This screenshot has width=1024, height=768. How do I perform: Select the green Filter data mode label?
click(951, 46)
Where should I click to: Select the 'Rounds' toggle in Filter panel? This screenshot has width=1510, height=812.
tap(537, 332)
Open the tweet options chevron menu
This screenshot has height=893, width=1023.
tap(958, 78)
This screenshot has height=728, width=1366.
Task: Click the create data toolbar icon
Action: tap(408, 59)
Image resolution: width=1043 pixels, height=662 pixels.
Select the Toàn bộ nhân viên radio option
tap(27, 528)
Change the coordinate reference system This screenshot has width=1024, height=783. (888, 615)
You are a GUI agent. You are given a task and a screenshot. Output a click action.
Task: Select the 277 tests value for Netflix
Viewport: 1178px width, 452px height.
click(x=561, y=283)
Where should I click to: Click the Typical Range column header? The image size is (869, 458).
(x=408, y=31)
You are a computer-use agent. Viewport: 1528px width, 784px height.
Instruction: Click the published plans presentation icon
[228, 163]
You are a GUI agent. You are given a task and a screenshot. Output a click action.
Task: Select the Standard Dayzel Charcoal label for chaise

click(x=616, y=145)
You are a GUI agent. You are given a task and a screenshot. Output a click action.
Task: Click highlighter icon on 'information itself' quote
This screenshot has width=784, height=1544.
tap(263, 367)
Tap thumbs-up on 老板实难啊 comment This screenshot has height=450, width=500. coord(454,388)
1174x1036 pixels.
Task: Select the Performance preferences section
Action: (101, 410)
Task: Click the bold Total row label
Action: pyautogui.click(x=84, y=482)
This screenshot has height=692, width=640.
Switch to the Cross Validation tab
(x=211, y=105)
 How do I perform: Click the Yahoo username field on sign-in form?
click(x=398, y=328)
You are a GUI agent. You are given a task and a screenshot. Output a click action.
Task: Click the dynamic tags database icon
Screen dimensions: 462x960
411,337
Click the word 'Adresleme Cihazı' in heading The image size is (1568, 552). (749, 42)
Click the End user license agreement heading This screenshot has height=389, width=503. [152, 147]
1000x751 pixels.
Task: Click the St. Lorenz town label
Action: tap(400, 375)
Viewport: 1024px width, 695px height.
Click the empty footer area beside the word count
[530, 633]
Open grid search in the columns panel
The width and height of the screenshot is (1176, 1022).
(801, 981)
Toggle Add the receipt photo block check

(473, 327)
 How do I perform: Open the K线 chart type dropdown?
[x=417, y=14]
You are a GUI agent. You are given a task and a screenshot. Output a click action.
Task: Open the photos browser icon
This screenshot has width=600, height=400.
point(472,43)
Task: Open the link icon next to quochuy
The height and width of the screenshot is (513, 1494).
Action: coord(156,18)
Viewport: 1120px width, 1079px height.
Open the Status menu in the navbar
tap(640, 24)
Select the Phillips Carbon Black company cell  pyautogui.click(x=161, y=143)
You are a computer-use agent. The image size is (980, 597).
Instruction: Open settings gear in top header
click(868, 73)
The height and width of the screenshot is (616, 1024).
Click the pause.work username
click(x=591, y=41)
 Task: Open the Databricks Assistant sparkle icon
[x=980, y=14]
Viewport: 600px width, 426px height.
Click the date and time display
== == ==
» **WHAT YOU HAVE TO DO**:
Using the entries above, give again exactly the lines from the line holding "Viewport: 1024px width, 695px height." through the line holding "Task: Open the link icon next to quochuy". Include both end lines and nothing else.

» **PROBLEM SOLUTION**:
Viewport: 1024px width, 695px height.
Click the empty footer area beside the word count
[530, 633]
Open grid search in the columns panel
The width and height of the screenshot is (1176, 1022).
(801, 981)
Toggle Add the receipt photo block check

(473, 327)
 How do I perform: Open the K线 chart type dropdown?
[x=417, y=14]
You are a GUI agent. You are given a task and a screenshot. Output a click action.
Task: Open the photos browser icon
This screenshot has width=600, height=400.
point(472,43)
Task: Open the link icon next to quochuy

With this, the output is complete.